- **TASK**
Go through the entries below. Copy out every line that contains "category".

Excerpts from a dataset
· · · ·

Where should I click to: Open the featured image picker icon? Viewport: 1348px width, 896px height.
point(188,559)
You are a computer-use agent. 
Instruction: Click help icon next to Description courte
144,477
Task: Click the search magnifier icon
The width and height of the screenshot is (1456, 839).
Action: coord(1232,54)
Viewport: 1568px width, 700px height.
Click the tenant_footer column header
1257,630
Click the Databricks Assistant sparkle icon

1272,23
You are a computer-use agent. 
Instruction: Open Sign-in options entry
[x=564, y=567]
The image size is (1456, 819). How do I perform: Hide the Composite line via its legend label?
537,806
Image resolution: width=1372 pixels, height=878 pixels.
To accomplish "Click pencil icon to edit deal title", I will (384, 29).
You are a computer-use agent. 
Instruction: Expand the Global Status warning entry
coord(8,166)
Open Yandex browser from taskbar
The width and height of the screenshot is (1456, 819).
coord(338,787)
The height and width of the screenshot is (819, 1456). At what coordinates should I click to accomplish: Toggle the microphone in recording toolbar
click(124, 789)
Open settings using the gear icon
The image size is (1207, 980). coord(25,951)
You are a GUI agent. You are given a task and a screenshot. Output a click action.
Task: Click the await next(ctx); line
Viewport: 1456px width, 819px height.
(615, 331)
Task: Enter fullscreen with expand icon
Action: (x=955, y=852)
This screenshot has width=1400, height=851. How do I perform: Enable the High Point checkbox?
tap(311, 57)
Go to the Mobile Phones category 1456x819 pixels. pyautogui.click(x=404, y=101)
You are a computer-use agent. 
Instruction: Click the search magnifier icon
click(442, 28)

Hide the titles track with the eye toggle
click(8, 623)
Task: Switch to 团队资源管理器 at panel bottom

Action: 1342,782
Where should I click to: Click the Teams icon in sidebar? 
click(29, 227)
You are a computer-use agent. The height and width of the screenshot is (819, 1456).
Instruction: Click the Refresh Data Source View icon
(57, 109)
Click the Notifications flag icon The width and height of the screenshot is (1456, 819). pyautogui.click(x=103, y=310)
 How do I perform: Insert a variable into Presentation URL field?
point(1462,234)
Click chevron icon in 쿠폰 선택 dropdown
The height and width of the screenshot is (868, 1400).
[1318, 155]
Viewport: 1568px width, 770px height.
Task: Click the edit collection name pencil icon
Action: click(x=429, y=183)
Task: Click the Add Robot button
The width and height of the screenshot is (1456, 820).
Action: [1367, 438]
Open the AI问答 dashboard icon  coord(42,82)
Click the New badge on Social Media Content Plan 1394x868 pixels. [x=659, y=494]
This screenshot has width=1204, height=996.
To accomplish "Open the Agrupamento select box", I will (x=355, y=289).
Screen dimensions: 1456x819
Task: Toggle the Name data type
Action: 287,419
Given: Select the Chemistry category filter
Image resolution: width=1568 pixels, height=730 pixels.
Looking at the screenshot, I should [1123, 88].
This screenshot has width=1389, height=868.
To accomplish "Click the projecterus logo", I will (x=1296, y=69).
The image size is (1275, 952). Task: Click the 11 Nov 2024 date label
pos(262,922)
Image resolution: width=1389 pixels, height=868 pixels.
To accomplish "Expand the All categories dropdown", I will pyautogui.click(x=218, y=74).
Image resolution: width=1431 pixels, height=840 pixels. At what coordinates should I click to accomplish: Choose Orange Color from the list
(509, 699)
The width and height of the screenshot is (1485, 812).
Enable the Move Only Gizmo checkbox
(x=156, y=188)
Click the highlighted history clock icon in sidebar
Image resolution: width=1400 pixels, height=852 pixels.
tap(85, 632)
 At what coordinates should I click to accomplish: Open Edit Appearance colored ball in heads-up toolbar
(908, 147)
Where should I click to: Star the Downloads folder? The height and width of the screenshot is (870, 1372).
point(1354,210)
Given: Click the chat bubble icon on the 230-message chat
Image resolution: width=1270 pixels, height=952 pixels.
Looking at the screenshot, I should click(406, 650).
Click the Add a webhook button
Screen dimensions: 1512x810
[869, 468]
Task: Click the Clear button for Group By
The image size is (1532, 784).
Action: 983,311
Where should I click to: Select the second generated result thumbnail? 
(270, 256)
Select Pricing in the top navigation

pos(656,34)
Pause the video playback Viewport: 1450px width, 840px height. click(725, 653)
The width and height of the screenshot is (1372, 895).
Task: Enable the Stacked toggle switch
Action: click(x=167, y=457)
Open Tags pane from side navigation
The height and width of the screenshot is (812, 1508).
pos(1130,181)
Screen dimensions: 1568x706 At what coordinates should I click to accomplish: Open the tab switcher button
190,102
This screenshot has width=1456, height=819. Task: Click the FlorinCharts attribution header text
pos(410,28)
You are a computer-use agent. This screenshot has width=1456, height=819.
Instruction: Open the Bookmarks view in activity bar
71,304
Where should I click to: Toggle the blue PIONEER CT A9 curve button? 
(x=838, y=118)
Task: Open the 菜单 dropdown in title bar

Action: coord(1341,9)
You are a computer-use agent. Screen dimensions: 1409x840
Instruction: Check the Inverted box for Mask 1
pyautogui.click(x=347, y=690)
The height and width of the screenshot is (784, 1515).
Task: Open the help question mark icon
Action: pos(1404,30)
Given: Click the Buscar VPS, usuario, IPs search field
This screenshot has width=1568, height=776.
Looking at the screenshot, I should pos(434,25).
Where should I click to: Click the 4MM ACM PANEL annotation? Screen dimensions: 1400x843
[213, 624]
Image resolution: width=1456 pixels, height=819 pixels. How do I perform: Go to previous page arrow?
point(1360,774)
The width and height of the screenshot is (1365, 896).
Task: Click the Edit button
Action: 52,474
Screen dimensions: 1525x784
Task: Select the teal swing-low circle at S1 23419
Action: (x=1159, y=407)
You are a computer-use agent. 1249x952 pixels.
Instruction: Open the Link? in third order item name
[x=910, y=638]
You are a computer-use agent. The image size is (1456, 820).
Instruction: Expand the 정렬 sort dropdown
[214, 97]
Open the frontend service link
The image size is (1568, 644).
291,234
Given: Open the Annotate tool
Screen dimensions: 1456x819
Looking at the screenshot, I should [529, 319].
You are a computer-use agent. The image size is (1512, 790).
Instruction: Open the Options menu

· · · ·

- **TASK ANSWER**
Go to the Mobile Phones category 1456x819 pixels. pyautogui.click(x=404, y=101)
Given: Select the Chemistry category filter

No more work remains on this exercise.